API versioning
The Driftstack API is currently at v1. This page covers how versioning works, what we consider a breaking change, and how deprecation timelines are communicated.
How versions are expressed
Every endpoint is prefixed with /v1/. The version
lives in the URL, not in a header, so callers always know
which contract they're hitting. Example:
POST https://api.driftstack.dev/v1/sessions
GET https://api.driftstack.dev/v1/profiles
POST https://api.driftstack.dev/v1/billing/crypto-checkout
A future v2 would live at /v2/ in parallel with
v1 — old clients keep working while you migrate.
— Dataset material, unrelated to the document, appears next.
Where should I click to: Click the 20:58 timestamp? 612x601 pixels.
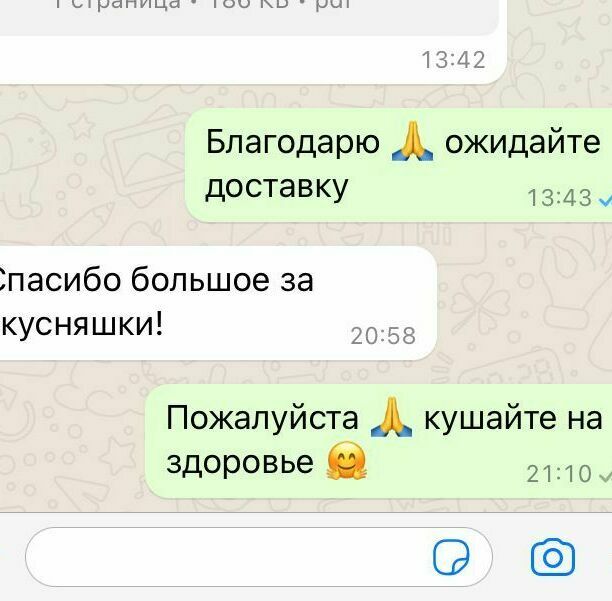tap(383, 336)
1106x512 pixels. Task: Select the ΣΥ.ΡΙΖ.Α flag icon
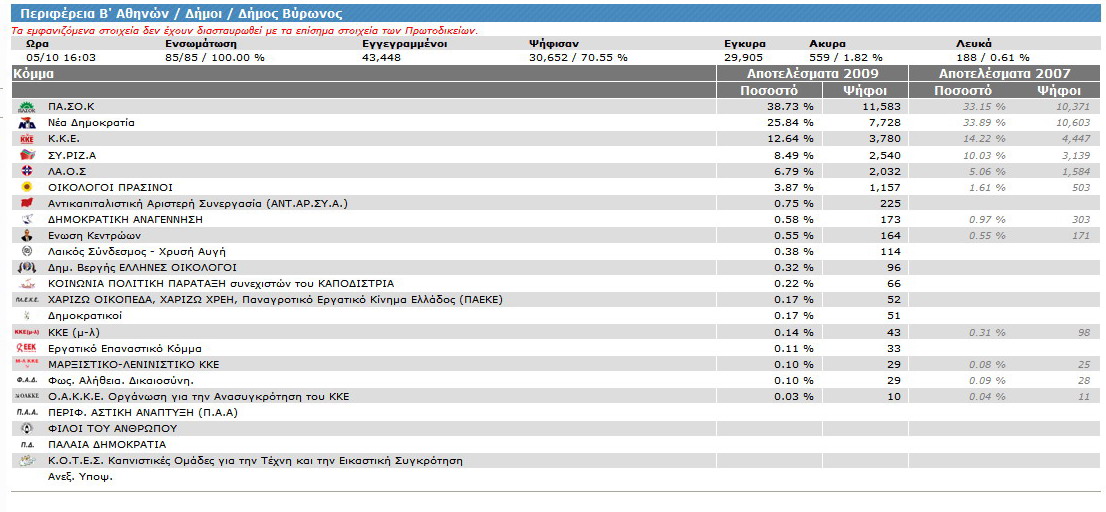click(x=27, y=155)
Definition of a breaking change
Breaking changes increment the major version (v1 → v2). The following are breaking:
- Removing an endpoint.
- Removing a field from a response.
- Changing the type of a response field (e.g. string → number).
- Renaming a field.
- Adding a new required field to a request body.
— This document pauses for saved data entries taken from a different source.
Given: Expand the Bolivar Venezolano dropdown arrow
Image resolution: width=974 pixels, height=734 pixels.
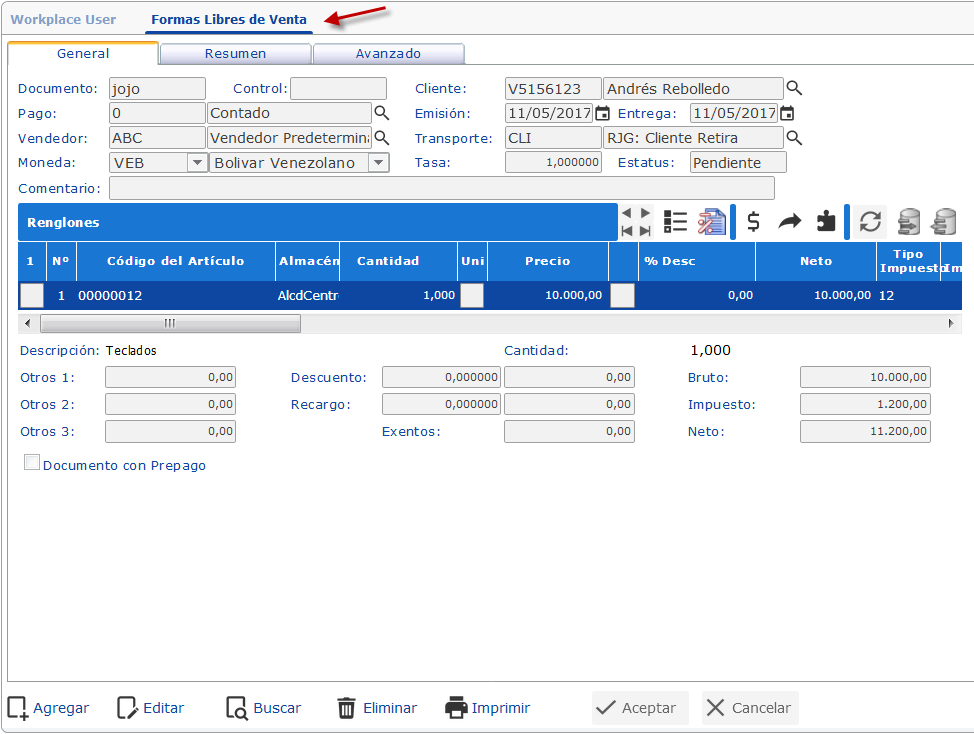Looking at the screenshot, I should point(378,162).
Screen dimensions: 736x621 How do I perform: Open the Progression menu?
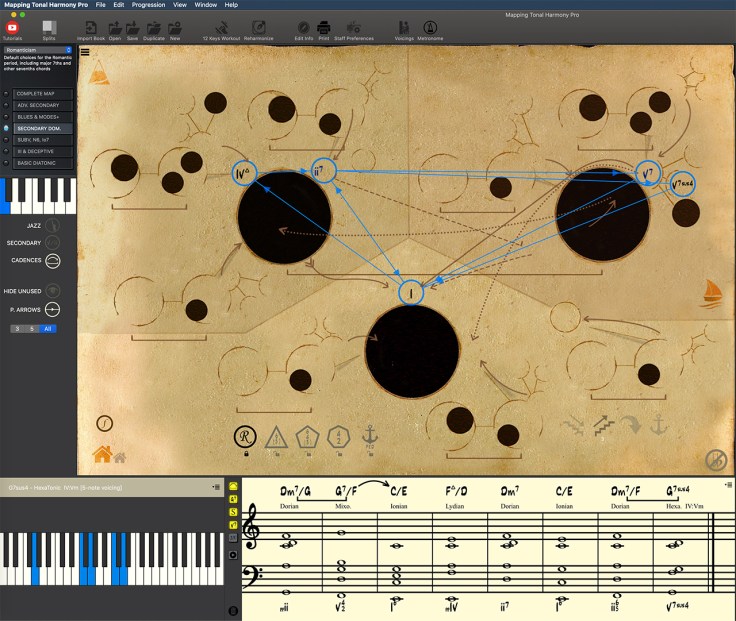[148, 5]
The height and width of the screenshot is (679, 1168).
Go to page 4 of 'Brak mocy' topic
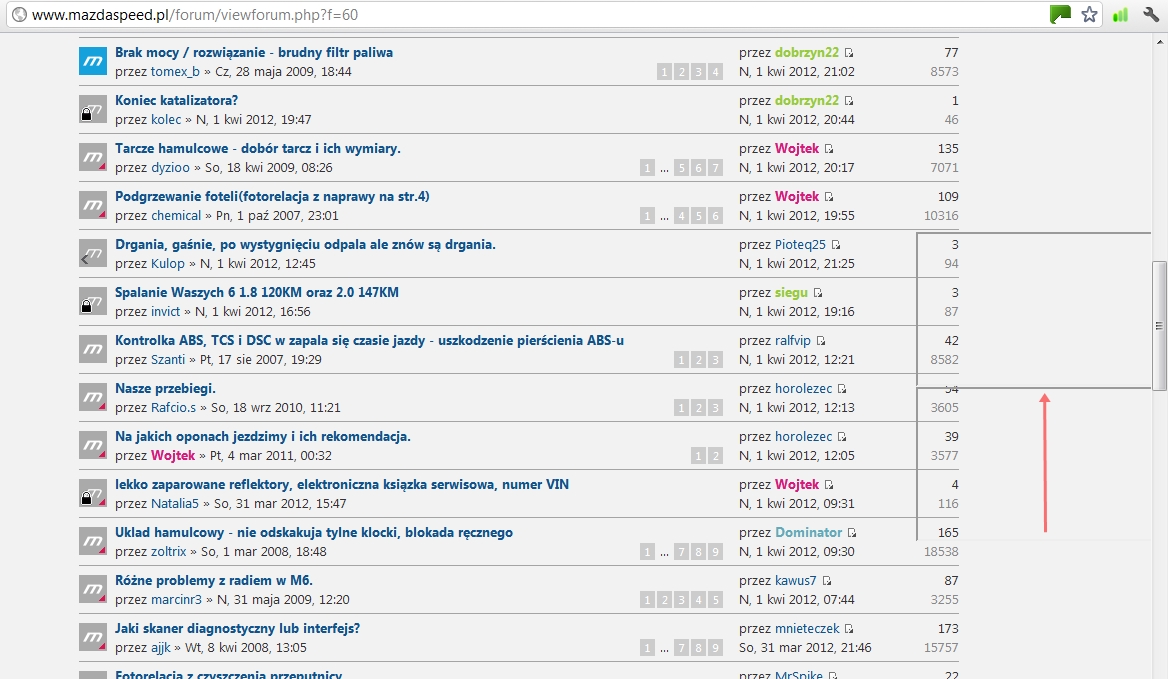coord(715,72)
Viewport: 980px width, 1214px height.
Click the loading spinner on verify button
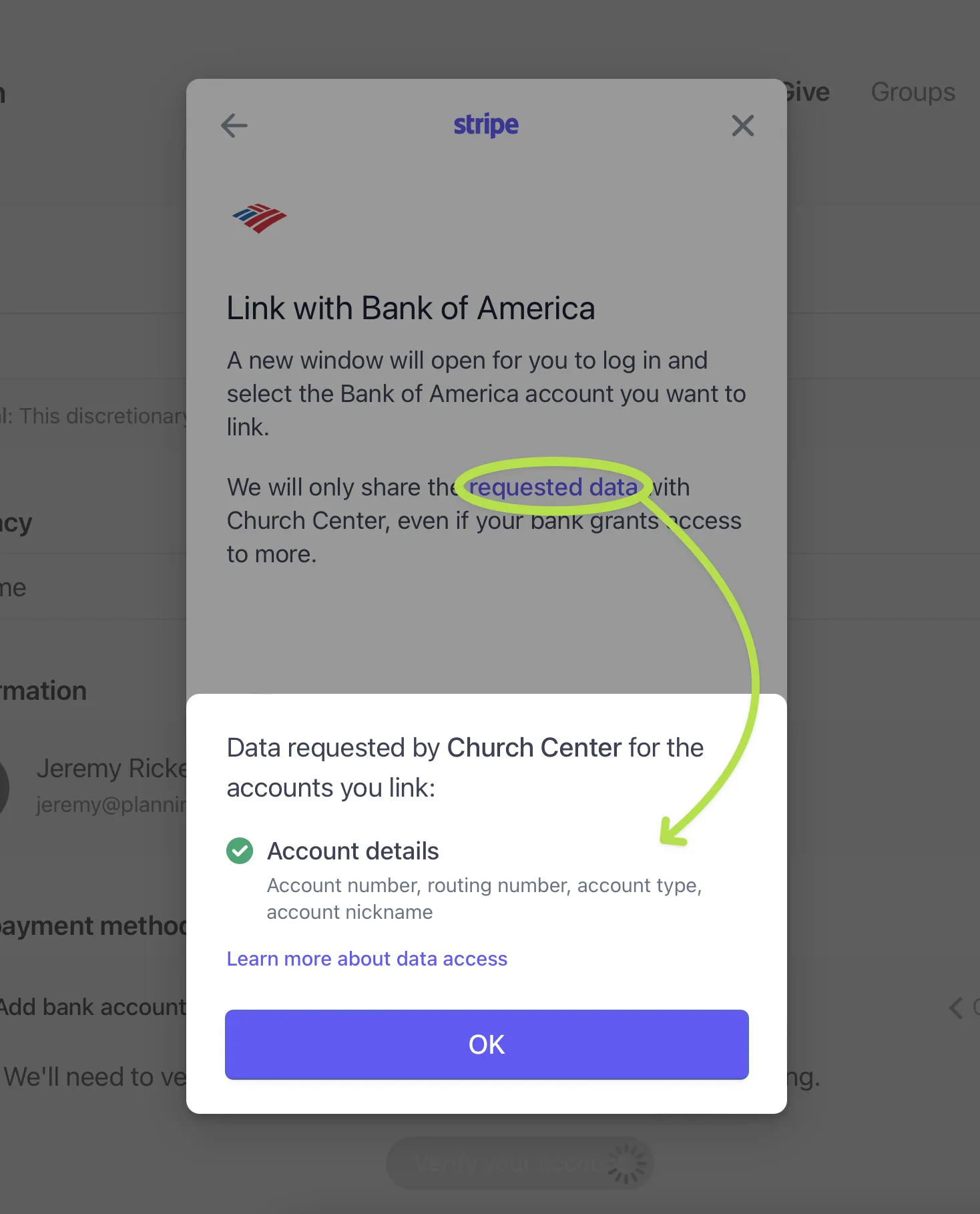pyautogui.click(x=626, y=1163)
- Changing the meaning of an existing status code.
- Tightening validation on an existing field (e.g. shrinking the max length, restricting the regex).
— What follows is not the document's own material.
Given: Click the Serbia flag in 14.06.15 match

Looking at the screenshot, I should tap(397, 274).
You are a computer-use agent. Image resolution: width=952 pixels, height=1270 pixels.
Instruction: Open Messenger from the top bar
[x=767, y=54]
- Changing the URL path or HTTP method of an endpoint.
Non-breaking changes (no version bump)
- Adding a new endpoint.
- Adding a new field to a response.
- Adding a new optional field to a request body.
- Loosening validation (longer max length, broader regex).
- Adding a new value to an enum field whose schema is
documented as open-ended (e.g.
statusmay gain new states over time — clients should default-handle unknown values). - Adding a new event type to the webhook event stream.
- Performance improvements that don't change observable behaviour.
Build clients defensively against the "open enum" cases —
handle unknown status values gracefully rather
than crashing on them. The SDKs do this automatically; if you
handcraft a client, do the same.
Deprecation timeline
When we decide to deprecate something within v1 (rare — we'd usually wait for v2), the timeline is:
- Day 0: Deprecation announced in the
changelog and via a
Deprecationresponse header on the affected endpoint. The header includes a sunset date in RFC 5988 format. - Day 0 → 90: Endpoint continues to work unchanged. We email accounts that have called the endpoint in the last 30 days at the 60-day and 30-day marks.
- Day 90+: Endpoint returns a non-fatal
410 Gonewith a pointer to the replacement.
Major version transitions (v1 → v2) follow a longer schedule: minimum 12 months of parallel availability, with the same 60-day / 30-day email reminders.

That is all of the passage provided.